Multivariate Analysis

Over the years I have heard people throw around the phrases 'multivariate analysis' and 'regression analysis' in situations where I don't think they know what they're talking about. It's just a checkbox on a list for them. Guess what? I also don't really profess to understand all the functional math behind the many different subjects related to these phrases. (Well, maybe just a little...) But what I can say is that I'm starting to suspect that all of the traditional modeling is becoming less and less of a requirement and more and more of a nice to have. It's also boring as hell. And it's also totally doable in Tableau if you are willing to change the way you look at information.


For example, wikipedia has a nice sentence in their writeup on multivariate analysis: "Often, studies that wish to use multivariate analysis are stalled by the dimensionality of the problem." What? They are? Sad... this is not a problem in Tableau! Data can be measures, dimensions, discrete, continuous, dependent, independent, quantifiable, and categorical… all at once. We just don't even think about these kinds of challenges at all.


To the right, we are using one of the oldest books in the Tableau bag of witches. I don't want to beat a broken horse, but seriously? Tableau "measure names" and "measure values" are da bomb! We have also added Tableau parameters to allow selection of the primary variable; logarithmic scale to show widely different value ranges; and the use of color encoding to help identify variables. Tight, amarite? No, this paragraph was not run through a bro-speak filter. It's just your browser.



They also state: "regression analysis can be used to understand which among the independent variables are related to the dependent variable…" - Hello? I think this is called a Tableau Bin or a Tableau Group the last time I checked? It's been around forever. Oh, and you can create ridiculously complicated Tableau Sets and calculations to drive various cohort and dimensional slicing analyses if you need that type of thing.


The interesting item on the viz to the left is the use of type-in filters to remove calculated outliers. Not originating data, but calculations of that data. The calculations in this case are rather simple: it's the difference of the per-student values (GPA or Hours) from the mean values of the entire data set. They could be as complex as you need them, I suppose.. Where this gets into multivariate territory is the use of small multiples if needed - even picking the dimension for the small multiple itself. Play with the choices to see what's going on.
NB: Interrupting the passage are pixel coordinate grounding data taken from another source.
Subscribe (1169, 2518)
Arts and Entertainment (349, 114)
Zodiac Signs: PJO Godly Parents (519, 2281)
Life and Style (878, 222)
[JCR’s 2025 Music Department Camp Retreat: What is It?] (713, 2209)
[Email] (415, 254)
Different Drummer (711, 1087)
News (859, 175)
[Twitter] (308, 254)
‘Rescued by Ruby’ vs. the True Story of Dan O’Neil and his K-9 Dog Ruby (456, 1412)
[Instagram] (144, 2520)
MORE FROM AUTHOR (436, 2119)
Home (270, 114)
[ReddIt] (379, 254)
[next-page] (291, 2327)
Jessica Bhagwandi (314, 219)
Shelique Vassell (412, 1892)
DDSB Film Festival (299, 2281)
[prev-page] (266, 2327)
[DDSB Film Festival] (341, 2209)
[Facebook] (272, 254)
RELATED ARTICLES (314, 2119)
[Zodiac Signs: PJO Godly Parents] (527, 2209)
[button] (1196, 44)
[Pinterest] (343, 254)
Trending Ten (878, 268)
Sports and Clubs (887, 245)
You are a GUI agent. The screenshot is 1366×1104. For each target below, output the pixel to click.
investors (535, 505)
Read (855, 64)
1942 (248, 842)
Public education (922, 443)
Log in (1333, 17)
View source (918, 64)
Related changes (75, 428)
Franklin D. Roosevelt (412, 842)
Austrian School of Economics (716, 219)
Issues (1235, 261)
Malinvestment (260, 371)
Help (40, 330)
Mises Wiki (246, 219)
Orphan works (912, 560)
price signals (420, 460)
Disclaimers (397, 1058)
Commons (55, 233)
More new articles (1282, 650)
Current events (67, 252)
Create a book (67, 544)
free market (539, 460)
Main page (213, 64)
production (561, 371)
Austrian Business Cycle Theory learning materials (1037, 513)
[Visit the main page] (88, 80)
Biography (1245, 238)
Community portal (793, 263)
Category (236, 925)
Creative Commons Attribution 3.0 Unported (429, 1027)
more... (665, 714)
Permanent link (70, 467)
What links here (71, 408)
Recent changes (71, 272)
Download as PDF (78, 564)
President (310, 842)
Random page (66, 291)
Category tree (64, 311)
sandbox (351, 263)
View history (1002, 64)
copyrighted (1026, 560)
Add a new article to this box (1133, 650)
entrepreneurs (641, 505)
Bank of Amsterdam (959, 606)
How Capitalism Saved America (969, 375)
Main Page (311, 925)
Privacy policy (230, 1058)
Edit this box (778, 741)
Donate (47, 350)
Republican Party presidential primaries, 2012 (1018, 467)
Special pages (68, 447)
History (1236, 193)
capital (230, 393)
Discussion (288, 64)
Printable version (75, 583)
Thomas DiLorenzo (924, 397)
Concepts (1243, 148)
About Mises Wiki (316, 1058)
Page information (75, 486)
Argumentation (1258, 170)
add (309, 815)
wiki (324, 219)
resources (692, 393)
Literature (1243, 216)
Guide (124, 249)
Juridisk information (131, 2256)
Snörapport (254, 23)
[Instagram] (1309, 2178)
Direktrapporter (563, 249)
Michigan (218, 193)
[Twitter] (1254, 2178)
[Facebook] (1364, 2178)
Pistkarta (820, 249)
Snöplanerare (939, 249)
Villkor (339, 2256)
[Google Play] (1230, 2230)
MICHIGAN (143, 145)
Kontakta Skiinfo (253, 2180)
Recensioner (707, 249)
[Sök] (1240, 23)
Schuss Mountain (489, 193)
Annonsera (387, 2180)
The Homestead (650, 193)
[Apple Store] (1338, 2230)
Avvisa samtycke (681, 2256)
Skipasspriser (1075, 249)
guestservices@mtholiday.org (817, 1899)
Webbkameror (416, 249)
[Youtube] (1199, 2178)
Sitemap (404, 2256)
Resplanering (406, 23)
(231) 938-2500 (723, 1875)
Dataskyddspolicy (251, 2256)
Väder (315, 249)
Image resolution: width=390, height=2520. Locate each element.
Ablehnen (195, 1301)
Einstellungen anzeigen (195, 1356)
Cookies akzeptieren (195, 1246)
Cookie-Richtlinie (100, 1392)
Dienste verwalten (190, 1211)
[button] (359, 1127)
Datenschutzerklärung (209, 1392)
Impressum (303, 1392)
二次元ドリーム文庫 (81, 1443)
One type of multivariate analysis is "bivariate analysis" which is the simplest form you can get away with in order to pass your entry level college stats class. You gotta have two variables to call it "multi" after all! In conversation, "bivariate" will get you into trouble because it's just not as cool-sounding as "multivariate". Although it does has an above-average coolness factor compared to most buzz words.


On the viz to the right we are allowing bivariate analysis to explode into greater and greater detail. Why? At lower, blockier resolutions you could lasso an entire circle; view underlying data; and then do something with that data. Look for this icon after you lasso some data:

Or, simply increase the resolution ("Bin Size") to see the more-detailed pattern. Like the above examples, another way to say the word multivariate is to simply place an independent variable - in this case "low income flag" - onto the row or column shelf in Tableau.



I feel like a lot of this discussion comes down to syntax and dialect. When I speak with people who have a rigid way of looking at information from a didactic and terminology point of view, I want to shake them around a little bit and ask "have you even tried to look at your information in any form whatsoever, before asking about this advanced crap that no one really understands that well to begin with?" At least, that is what I am thinking. Perhaps I am just staring at you vaguely.

A scenario I see all the time is when someone wants a particular analysis - say, multivariate - but when I ask them why, they don't know. They were just told to do it. Or they read about it somewhere. Or a colleague insisted on it. Or any number of other inane reasons. I advise these people to take a moment to ask themselves "what am I trying to do here."

Even worse is when someone truly knows what they want, but they don't want to spin up any cycles trying to use a tool to do it. If you are going to use Tableau or any piece of analytic software, take a moment to understand how it works. There's rarely a magic "multivariate" button. And if there is a claim of one, caveat emptor!